At first she thought she wouldn’t have to. While she had known at every step that moving was a mistake, she could almost picture someone else in the house, perhaps a nice retired couple who would stay a few years before moving on, or a quiet bachelor who would love the garden and the big bedroom on the main floor. She was totally unprepared for Jordan, whose brisk efficiency and patronizing air of possession and pity just turned Ellen’s stomach.
“I want to assure you that the house will be well-loved,” Jordan told her repeatedly, after showing up unexpectedly at the back door one day, tape measure in hand. “I adore it and we have great plans for it.”
Ellen was silent. She didn’t want Jordan loving her house, any more than she would want Jordan loving her husband, even if he was her soon to be ex-husband. She didn’t even want to meet Jordan, who had bought the house just weeks ago, with the stipulation that Ellen could rent it back until the end of May.
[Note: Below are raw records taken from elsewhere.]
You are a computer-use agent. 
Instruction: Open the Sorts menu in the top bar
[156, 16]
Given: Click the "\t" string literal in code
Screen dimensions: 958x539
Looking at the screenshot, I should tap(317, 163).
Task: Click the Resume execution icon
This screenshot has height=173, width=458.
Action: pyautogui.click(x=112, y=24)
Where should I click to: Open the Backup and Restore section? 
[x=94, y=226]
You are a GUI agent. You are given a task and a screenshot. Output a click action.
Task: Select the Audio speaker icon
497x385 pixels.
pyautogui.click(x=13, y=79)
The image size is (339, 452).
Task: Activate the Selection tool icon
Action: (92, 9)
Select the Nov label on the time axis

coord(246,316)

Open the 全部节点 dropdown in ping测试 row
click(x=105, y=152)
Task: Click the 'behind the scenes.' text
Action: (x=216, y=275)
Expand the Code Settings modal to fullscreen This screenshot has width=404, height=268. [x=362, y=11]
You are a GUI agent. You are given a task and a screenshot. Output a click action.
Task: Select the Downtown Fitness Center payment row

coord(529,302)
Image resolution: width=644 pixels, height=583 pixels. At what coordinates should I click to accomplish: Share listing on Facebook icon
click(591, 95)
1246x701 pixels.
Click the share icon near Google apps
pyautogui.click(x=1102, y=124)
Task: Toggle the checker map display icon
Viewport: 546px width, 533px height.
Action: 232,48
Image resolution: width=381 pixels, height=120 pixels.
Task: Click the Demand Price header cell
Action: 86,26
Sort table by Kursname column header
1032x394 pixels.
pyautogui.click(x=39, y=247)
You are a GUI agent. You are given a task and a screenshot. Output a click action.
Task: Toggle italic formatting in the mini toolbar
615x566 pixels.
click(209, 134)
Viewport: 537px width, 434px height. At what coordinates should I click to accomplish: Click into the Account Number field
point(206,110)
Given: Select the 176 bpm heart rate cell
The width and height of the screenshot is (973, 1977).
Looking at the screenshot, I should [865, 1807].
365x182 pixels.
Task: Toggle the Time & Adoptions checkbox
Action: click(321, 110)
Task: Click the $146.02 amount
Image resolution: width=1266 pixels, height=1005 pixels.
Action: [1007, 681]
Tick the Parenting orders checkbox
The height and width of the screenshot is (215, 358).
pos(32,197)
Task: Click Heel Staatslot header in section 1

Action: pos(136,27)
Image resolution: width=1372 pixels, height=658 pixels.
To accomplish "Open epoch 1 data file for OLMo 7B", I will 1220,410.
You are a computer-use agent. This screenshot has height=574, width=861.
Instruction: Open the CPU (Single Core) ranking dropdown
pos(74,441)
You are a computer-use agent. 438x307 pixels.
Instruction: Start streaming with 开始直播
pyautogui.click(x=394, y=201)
Ellen didn’t want to be able to picture the new family who would be living in her house, the other children who would make a clubhouse in the attic under the eaves and measure their growth against the doorjamb of the closet in the master bedroom. She had attended the closing last week by herself, signing the papers after Jordan and her husband had signed their part, signing away a whole life embodied by the little yellow house.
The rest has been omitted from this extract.